**What you will do:** Output all entries verbatim.

=== Exercise inputs ===

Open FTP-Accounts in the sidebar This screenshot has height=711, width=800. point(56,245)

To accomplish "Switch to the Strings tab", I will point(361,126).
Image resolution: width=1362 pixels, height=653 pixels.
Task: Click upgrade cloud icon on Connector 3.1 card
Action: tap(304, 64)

===

**Written response:**
Open FTP-Accounts in the sidebar This screenshot has height=711, width=800. point(56,245)

To accomplish "Switch to the Strings tab", I will point(361,126).
Image resolution: width=1362 pixels, height=653 pixels.
Task: Click upgrade cloud icon on Connector 3.1 card
Action: tap(304, 64)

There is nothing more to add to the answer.